Aquí no estamos estamos hablando de subir “un poco” nuestra capacidad eléctrica. Está planteando un salto enorme que, si se cumple, cambiará por completo el panorama energético del país en apenas una década. Para ponerlo en contexto, la producción bruta pasaría de 273 TWh en 2019 a nada menos que 422 TWh en 2030, una cifra que deja claro que aquí no se trata de ajustes, sino de una transformación a gran escala.

El protagonismo en este cambio lo tienen las energías renovables, y especialmente dos actores clave. Por un lado, la fotovoltaica, que pasaría de representar apenas un 9% a generar 138 TWh, lo que supone multiplicar varias veces su peso actual. Por otro, la eólica, que seguiría siendo uno de los pilares del sistema con 130 TWh, aunque su crecimiento sería más moderado en comparación con la solar.

España dispara su producción eléctrica hasta 422 TWh gracias a las renovables y obliga a un cambio de modelo

El resultado de este empuje es que las renovables pasarían de cubrir el 37% del mix energético en 2019 a un impresionante 81% en 2030. Es decir, España no solo quiere producir más electricidad, sino que quiere hacerlo de forma mucho más limpia. Y eso, en el contexto actual de electrificación del transporte y la industria, es clave.

Pero aquí viene lo interesante. Durante años, el gran debate giraba en torno a si seríamos capaces de generar suficiente electricidad para alimentar una economía cada vez más electrificada, con más coches eléctricos, más bombas de calor y más procesos industriales dependientes de la electricidad. Ahora, ese problema empieza a dejar de ser el principal.

El verdadero cuello de botella ya no está en la producción.

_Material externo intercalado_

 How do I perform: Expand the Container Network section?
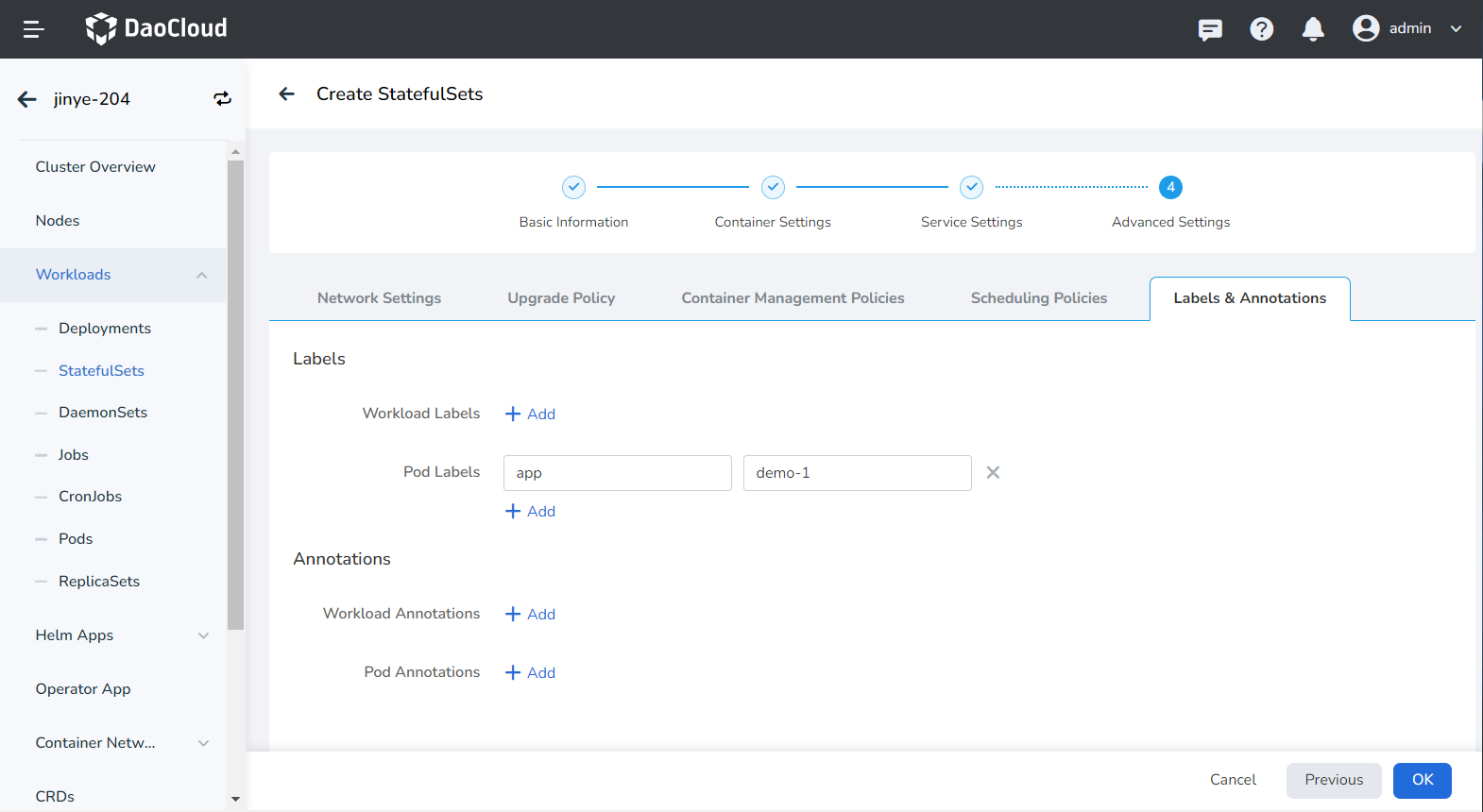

Está en otros puntos menos visibles, pero igual de críticos. La red eléctrica necesita adaptarse para transportar toda esa energía desde donde se genera hasta donde se consume, algo especialmente complejo cuando hablamos de renovables, que suelen estar lejos de los grandes núcleos urbanos.

A esto se suma el reto del almacenamiento. Generar mucha energía está bien, pero si no se puede guardar para cuando no hay sol o viento, el sistema pierde eficiencia. Aquí entran en juego soluciones como baterías a gran escala o sistemas hidráulicos reversibles, que todavía necesitan más desarrollo y despliegue.

Y por último, está la demanda. Porque producir más electricidad solo tiene sentido si hay quien la consuma. La electrificación de la industria, el crecimiento del coche eléctrico y el desarrollo de nuevos usos energéticos serán determinantes para absorber toda esa capacidad que se está instalando.

En resumen, España está avanzando con fuerza en generación renovable, hasta el punto de que el problema ya no es cuánto se produce, sino cómo se gestiona, se almacena y se utiliza esa energía. Y ahí es donde se va a jugar la verdadera partida en los próximos años.